Note: this is the theme for project 1. Your assignment will only implement a subset of the features mentioned above.
Your task is to:
Complete the EventList class in
event_logger.py which keep track of game events. Anytime a
user enters a command, that counts as one “event”. Each event is
associated with the current game location, as well as the next location
within a playthrough of the game.
Complete the given methods in the
AdventureGameSimulation and
SimpleAdventureGame classes in simulation.py
so that the simulation class can generate an EventList of
events based on the given list of commands. Follow the hints and
guidelines within the provided starter code files.

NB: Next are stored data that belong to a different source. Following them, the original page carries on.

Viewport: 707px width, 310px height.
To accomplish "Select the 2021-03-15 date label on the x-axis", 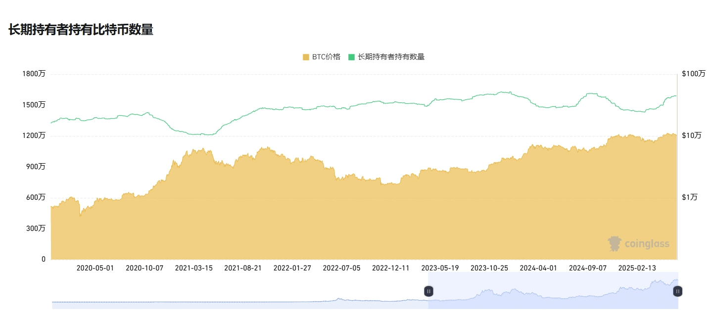I will (194, 268).
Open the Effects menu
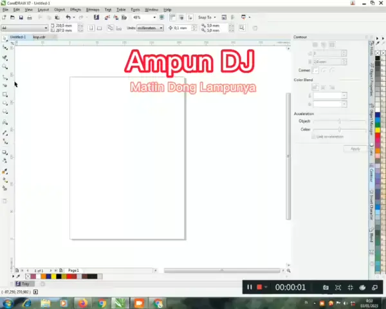The image size is (386, 309). click(x=75, y=10)
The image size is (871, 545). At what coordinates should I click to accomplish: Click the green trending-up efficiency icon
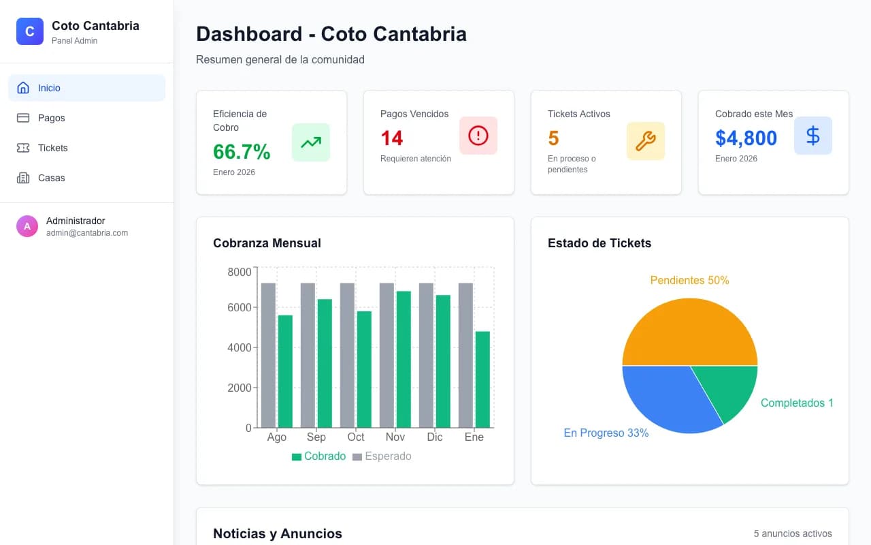click(311, 142)
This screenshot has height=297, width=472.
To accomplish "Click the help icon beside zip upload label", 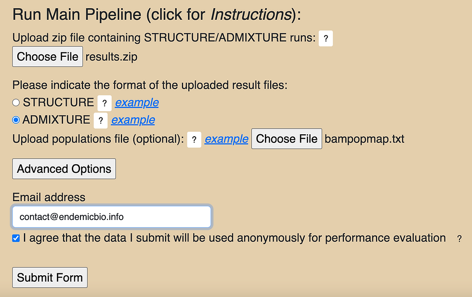I will coord(326,39).
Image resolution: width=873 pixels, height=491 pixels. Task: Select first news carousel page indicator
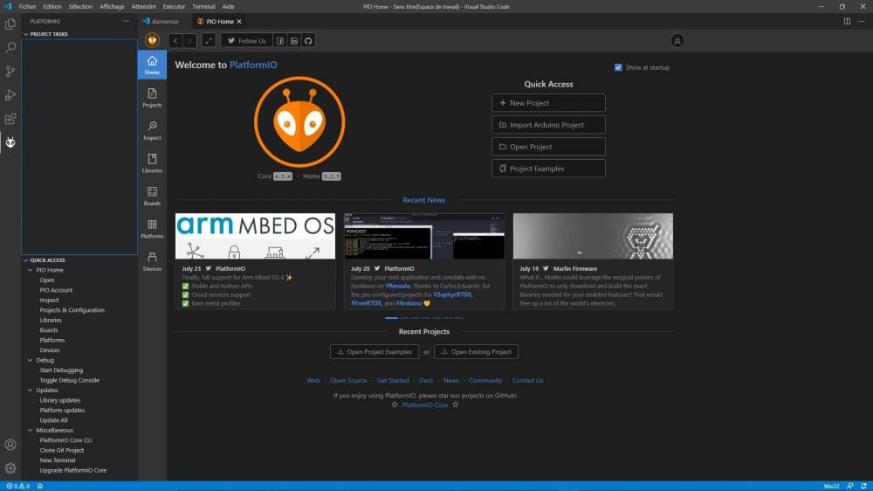pos(391,318)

We have provided a tiny “game map” for you—see
sample_locations.json—with just four locations. Use the
provided methods, like AdventureGameSimulation.run and
AdventureGameSimulation.get_id_log, to test your classes
using this map, and possibly others that you create.
This assignment will help you begin to conceptualize the idea of a text-based game, and how text commands are used to link one event to the next within such a game. It will also give you some practice with linked list-style methods, applying what we have been learning in class within a new context.
For EventList, it may be helpful to look at tutorial 2,
where we talk about some augmentations of linked lists. The
doubly-linked list is similar to the EventList.
For the code in simulation.py, it may be helpful to
review chapter 11 from CSC110, where we discussed a simulation with
events, similar to the simulation code you are writing in this
assignment.
Please proofread, test, and fix PythonTA errors in your work before your final submission!
Login to MarkUs.
Go to Assignment 1, then the “Submissions” tab.
Submit the following files: event_logger.py,
simulation.py, and honour_code.txt. Please
note that MarkUs is picky with filenames, and so your filenames must
match these exactly, including using lowercase letters.
Note: for your Python code files, please make sure they run (in the Python console) before submitting them! Code submissions that do not run will receive a grade of zero for that part, which we do not want to happen to any of you, so please check your work carefully.
Refresh the page, and then download each file to make sure you submitted the right version.